No en aquel momento.

—¡Así que callaos! —se enfureció el arzobispo, y se dibujó en su rostro una sonrisa—. Portaos bien. Es la conducta propicia, creedme. Si me quedo satisfecho con vos, podría incluso cambiar de idea. —Entonces les hizo una seña a los suyos—. Y ahora vámonos. Dejemos dos guardias en la puerta, aunque, en el lugar donde estamos, es prácticamente imposible intentar escapar. En cualquier caso, tomemos todas las precauciones necesarias.

Dicho esto, Ruggieri degli Ubaldini se fue y tras él, los guardias.

Ugolino y sus muchachos se quedaron solos.

—¿Qué haremos? —preguntó Nino, mientras la puerta de la celda se cerraba ante sus ojos.

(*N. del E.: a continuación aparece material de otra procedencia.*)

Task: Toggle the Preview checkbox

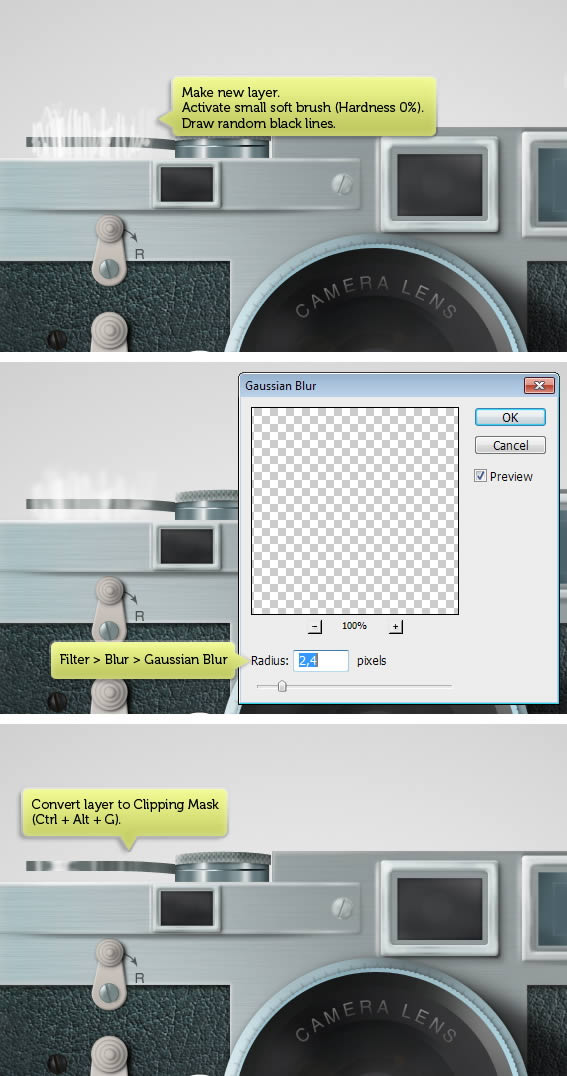Action: click(x=481, y=476)
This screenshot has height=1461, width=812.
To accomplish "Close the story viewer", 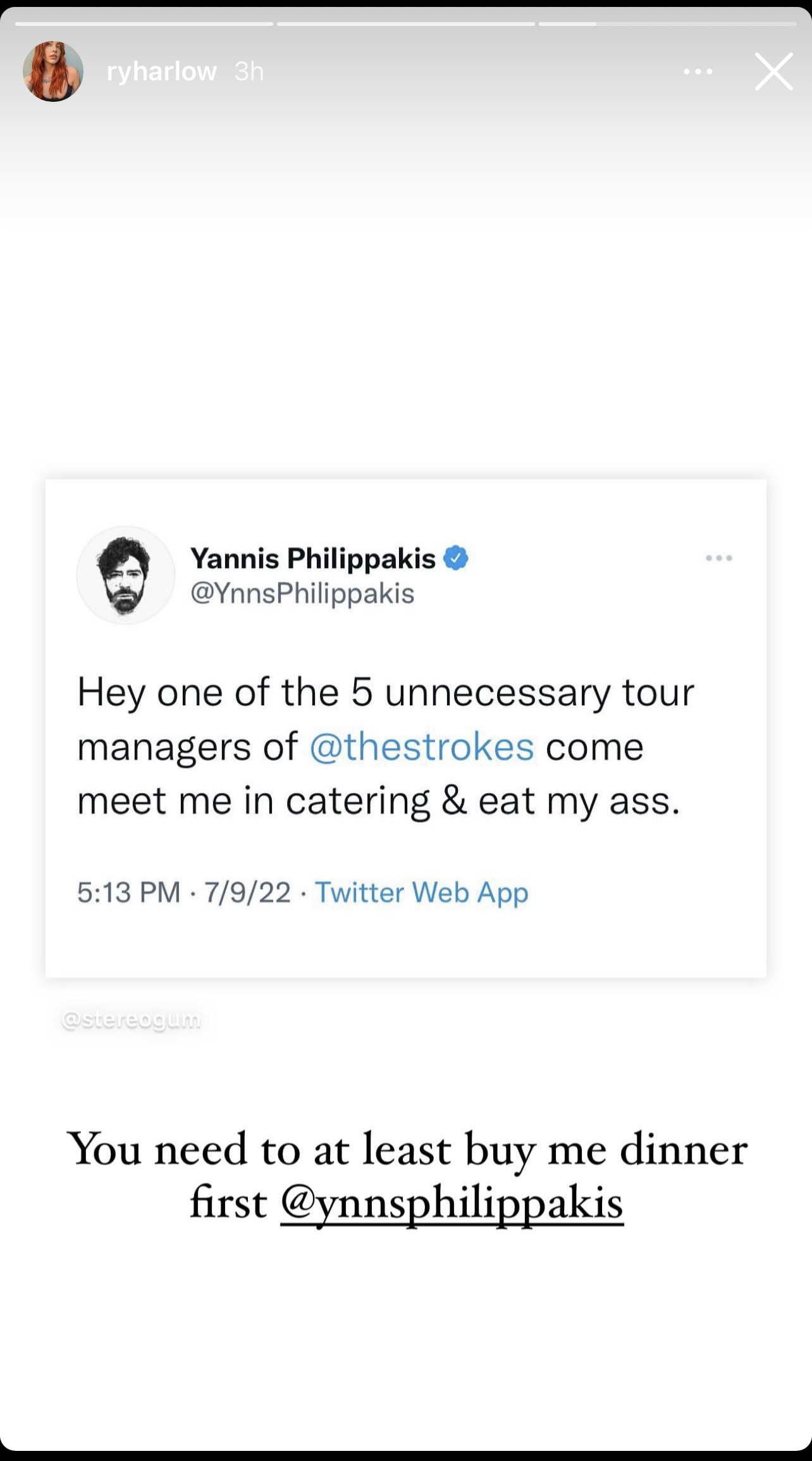I will pos(773,71).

—Esperaremos —respondió Ugolino.

—¿A qué?

—A que alguien venga a rescatarnos.

—¿Seguís creyendo que hay alguna posibilidad? —dijo desesperado Uguccione.

El gigante apoyaba un brazo en el hombro de su hermano Gaddo, que permanecía en silencio. Había empapado su pañuelo en el agua fría de un balde y ahora estaba tratando de detener la hemorragia de su nariz ensangrentada.

—Creo que pronto se tendrán noticias de nuestro encarcelamiento. Y si, como espero, Corso Donati realmente se mantiene en Pisa, no dudará en promover una guerra contra la ciudad. No es ningún misterio que Arezzo sea gibelina, y si Pisa llegara a serlo también, Florencia acabaría aplastada entre dos enemigos mortales. Así que tengo confianza.

Mientras así hablaba, Ugolino sabía que no estaba diciendo la verdad, pero necesitaba aferrarse a algo.

—¿Y mientras tanto? —preguntó Anselmuccio, preocupado.

—Esperaremos. Y nos comportaremos como los hombres Della Gherardesca que somos.